**YOUR TASK**. Copy out the records from the line with "Task: Disable the" up to and including the line with "click(x=474, y=246)", reproducing each line as it stands.

******

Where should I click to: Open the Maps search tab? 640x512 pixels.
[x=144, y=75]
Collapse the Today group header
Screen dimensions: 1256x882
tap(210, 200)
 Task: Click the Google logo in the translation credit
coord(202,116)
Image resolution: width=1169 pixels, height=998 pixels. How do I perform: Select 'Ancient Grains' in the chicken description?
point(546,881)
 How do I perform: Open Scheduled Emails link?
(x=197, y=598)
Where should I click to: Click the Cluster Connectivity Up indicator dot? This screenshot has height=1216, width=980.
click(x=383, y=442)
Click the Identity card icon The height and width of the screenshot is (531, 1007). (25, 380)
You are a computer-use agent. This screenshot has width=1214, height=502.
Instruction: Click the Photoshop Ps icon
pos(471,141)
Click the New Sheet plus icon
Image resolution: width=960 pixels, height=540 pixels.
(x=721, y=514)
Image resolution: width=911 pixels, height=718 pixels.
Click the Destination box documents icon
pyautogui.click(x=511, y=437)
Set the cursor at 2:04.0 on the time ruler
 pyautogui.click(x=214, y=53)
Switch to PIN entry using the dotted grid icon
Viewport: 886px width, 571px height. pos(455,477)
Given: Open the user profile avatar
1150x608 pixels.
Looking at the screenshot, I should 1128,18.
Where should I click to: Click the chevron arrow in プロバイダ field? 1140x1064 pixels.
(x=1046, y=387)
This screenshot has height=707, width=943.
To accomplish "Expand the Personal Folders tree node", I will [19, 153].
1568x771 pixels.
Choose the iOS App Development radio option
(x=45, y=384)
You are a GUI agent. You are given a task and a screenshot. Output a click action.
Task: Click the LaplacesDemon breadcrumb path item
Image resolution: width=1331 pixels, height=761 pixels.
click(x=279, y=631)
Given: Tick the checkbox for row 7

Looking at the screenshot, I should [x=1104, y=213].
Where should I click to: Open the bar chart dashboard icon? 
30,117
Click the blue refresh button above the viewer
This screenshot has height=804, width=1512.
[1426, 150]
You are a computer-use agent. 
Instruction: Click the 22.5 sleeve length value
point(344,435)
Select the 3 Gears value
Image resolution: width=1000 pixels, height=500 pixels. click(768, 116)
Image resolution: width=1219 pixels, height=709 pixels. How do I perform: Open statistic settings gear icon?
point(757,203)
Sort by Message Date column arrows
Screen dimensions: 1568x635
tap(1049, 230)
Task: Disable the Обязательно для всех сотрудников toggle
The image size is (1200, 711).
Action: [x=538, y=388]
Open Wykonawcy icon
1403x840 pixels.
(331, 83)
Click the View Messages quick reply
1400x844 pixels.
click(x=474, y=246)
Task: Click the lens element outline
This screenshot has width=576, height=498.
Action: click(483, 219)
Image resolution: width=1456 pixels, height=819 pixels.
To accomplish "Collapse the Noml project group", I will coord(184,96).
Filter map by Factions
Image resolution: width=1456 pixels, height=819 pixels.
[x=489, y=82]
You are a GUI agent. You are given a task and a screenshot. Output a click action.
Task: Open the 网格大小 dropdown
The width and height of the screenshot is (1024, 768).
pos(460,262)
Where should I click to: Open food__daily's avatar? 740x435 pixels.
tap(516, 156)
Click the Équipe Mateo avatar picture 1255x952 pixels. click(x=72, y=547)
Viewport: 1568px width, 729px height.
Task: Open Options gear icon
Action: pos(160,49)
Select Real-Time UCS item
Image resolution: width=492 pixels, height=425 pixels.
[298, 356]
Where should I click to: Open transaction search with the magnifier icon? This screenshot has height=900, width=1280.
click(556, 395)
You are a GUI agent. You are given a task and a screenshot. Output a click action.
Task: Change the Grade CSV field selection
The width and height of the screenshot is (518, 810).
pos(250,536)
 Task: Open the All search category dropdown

******

**EXERCISE OUTPUT**.
Task: Disable the Обязательно для всех сотрудников toggle
The image size is (1200, 711).
Action: [x=538, y=388]
Open Wykonawcy icon
1403x840 pixels.
(331, 83)
Click the View Messages quick reply
1400x844 pixels.
click(x=474, y=246)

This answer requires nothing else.